In the recent past, Beamer has been forced to move players around – such as switching Ed Wang to offensive tackle from tight end – because Virginia Tech fell behind in recruiting linemen. With the addition of Curt Newsome as offensive line coach in 2006, the Hokies have put an emphasis on leaner, more athletic prospects on the line, rather than just stockpiling big bodies.
“We missed on some guys that didn’t work out,” Beamer said. “But I really feel like we’re getting closer to where we want to be. The guys we have in this class helps us get closer to where we want to be.”
Mark Shuman, a 6-foot-7, 285-product of Fork Union Military Academy, is considered one of the top newcomers on the offensive line; his brother, Ryan, was a center for the Hokies from 2006 to 2008. Another top lineman, Laurence Gibson from Hargrave Military Academy, has already enrolled at Virginia Tech for the start of 2010 spring classes.
“Rather than size being the critical thing, I think being able to redirect” is important, Beamer said. “You’ve got a guy that’s an offensive tackle and he’s got to block a defensive end, that tackle better be able to work his feet. That’s been our priority the past two, three years.”
Virginia Tech also continued its theme of going hard after in-state recruits; 13 players to sign on Wednesday went to school in the commonwealth.
But a troubling trend continued in the Tidewater region, a talent-rich area that produced athletes who have been leaving the state to play in college. Phillip Sims, a top-rated quarterback from Chesapeake, Va., has already enrolled at Alabama. Evan Hailes, a defensive end from the same town, has already enrolled at Penn State. Virginia Tech offered scholarships to both players.
Beamer said there were some players that might grayshirt from this recruiting class, although he declined to identify who those players might be. Players who are grayshirted enroll in January of the following year, instead of enrolling in the summer or spring.

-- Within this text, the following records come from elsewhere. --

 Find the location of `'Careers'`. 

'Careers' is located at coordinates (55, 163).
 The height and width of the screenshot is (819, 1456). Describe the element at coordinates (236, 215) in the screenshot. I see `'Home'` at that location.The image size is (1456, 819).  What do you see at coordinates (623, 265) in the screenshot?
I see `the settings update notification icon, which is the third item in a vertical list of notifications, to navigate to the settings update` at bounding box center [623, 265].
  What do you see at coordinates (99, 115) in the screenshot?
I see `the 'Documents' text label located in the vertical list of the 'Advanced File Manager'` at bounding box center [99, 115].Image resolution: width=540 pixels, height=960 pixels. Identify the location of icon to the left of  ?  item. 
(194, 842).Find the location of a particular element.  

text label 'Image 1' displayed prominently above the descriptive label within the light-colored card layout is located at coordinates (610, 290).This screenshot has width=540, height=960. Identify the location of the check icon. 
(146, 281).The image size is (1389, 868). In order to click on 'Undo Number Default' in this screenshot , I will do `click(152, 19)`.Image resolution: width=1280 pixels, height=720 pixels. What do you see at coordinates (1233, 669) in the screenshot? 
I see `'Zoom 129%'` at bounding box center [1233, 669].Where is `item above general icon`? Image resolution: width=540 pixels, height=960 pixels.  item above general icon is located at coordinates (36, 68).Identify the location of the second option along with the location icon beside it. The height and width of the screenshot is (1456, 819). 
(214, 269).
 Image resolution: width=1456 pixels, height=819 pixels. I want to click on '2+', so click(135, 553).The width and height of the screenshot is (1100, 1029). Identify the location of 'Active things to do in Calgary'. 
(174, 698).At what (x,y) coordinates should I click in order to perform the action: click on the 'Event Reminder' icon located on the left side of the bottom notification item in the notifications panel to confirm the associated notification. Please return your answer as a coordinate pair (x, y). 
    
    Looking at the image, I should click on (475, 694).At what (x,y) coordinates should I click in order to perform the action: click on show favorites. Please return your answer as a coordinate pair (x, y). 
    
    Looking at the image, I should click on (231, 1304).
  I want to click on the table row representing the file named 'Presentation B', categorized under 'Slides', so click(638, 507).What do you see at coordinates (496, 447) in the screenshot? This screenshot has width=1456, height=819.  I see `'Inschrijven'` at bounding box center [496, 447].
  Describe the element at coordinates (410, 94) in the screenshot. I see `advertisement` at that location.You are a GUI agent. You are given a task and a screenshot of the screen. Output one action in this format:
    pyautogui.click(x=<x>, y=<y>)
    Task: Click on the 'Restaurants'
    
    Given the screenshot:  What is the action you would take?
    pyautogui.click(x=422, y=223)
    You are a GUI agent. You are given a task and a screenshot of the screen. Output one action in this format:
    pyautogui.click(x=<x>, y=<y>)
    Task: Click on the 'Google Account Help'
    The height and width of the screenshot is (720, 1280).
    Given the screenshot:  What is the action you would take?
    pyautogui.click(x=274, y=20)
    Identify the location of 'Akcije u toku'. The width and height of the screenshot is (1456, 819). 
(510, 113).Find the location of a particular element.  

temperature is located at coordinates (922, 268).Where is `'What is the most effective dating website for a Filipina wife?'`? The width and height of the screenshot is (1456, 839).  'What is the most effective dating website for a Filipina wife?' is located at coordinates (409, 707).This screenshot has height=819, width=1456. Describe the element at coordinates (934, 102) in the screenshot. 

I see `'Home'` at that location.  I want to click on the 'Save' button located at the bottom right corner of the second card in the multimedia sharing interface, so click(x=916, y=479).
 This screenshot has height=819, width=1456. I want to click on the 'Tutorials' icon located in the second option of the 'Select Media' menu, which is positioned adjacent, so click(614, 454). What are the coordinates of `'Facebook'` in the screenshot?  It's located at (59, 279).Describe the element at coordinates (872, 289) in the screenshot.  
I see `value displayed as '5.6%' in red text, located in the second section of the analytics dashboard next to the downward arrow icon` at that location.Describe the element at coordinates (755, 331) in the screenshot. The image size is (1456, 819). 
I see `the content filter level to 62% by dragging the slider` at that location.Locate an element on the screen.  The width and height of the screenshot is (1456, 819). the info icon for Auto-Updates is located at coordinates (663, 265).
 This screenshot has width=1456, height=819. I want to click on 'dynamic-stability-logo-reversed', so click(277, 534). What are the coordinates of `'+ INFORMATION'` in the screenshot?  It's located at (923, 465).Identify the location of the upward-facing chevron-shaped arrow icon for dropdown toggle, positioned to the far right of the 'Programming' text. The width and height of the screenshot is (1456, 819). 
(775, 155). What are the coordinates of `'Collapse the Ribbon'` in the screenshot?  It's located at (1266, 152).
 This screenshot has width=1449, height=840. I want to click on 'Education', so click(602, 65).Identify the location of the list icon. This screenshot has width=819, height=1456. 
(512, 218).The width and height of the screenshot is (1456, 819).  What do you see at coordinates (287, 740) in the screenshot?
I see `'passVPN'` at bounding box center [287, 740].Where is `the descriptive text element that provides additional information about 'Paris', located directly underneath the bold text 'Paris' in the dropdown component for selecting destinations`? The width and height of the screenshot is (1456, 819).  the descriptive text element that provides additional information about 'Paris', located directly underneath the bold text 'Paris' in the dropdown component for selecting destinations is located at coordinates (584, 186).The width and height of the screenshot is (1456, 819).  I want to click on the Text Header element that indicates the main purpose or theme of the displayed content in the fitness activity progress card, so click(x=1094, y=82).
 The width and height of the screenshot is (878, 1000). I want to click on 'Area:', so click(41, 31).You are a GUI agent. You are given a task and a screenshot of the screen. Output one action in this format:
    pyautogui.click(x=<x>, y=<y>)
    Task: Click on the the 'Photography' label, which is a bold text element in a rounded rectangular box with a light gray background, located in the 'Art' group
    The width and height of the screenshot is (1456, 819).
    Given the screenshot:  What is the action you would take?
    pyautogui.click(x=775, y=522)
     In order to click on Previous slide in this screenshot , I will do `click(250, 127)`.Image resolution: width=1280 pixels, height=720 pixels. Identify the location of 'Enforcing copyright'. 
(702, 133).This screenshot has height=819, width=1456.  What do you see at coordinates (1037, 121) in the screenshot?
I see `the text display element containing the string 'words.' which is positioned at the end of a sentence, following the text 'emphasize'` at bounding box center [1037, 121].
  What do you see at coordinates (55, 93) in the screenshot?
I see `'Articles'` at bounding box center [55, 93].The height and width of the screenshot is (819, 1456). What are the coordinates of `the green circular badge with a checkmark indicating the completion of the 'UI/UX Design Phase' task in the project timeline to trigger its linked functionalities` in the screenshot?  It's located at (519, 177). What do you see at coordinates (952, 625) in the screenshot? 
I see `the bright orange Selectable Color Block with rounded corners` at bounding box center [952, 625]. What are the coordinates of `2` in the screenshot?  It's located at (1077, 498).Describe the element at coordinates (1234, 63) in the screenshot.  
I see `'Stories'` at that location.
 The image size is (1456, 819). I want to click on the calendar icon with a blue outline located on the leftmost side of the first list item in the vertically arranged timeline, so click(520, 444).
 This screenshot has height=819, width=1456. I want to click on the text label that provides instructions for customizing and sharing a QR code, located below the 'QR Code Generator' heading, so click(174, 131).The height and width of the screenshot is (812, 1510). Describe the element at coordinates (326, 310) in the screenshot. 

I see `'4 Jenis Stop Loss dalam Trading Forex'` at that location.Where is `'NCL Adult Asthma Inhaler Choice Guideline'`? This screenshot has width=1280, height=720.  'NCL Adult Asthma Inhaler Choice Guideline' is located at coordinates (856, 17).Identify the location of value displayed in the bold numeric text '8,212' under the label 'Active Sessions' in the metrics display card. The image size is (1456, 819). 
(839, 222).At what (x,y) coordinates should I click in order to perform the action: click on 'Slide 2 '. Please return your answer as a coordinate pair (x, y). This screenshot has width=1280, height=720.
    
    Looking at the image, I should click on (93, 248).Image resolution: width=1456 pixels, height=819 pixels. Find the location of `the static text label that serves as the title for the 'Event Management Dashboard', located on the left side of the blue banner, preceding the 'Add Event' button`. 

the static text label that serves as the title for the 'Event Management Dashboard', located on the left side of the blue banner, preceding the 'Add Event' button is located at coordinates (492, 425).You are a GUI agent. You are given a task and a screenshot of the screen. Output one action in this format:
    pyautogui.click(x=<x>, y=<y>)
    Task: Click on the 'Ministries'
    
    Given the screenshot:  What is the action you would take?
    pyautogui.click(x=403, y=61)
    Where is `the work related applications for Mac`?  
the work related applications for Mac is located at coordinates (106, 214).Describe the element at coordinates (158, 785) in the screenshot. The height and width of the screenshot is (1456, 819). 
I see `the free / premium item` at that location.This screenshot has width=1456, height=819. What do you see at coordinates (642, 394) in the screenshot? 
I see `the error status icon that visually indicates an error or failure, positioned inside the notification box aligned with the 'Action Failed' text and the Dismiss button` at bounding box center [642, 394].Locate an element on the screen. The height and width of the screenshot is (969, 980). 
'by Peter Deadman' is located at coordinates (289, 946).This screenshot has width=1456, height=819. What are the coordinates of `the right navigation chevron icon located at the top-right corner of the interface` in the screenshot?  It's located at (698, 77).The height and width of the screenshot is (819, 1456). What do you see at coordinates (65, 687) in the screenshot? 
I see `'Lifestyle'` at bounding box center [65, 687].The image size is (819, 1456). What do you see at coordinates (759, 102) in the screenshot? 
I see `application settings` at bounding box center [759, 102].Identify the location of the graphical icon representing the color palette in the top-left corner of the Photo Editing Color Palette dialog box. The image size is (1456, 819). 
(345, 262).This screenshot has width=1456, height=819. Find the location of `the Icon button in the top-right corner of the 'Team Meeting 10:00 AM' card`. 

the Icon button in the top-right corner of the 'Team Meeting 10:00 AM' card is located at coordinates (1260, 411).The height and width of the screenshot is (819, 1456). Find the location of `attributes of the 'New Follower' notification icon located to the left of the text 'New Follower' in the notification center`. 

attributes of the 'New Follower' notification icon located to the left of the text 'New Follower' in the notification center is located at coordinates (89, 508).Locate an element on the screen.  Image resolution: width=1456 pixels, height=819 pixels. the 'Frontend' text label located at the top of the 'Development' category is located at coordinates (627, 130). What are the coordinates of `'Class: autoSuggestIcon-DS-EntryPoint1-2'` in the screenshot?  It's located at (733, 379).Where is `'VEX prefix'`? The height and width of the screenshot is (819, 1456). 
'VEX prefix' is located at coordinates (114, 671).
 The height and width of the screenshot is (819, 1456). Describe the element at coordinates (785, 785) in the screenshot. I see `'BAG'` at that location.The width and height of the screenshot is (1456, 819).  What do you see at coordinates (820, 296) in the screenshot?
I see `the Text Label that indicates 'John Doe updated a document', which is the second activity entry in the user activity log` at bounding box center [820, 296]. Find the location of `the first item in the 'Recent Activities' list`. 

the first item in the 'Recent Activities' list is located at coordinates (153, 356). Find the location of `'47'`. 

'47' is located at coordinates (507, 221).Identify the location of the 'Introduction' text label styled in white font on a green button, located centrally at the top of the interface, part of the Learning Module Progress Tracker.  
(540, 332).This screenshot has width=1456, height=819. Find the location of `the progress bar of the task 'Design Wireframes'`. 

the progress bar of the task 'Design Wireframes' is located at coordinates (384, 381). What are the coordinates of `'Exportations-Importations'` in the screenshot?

The Hokies hauled a predictably solid class, although they did not attract any blue-chip prospects in this class. Beamer said he was unaware where Virginia Tech might be ranked, but he liked the group coming to Blacksburg, one which will focus on rebuilding the Hokies’ in the trenches.
“I feel good about this group,” Beamer said. “I just think they’re the guys that Virginia Tech liked, and we feel good they’re going to be at Virginia Tech.”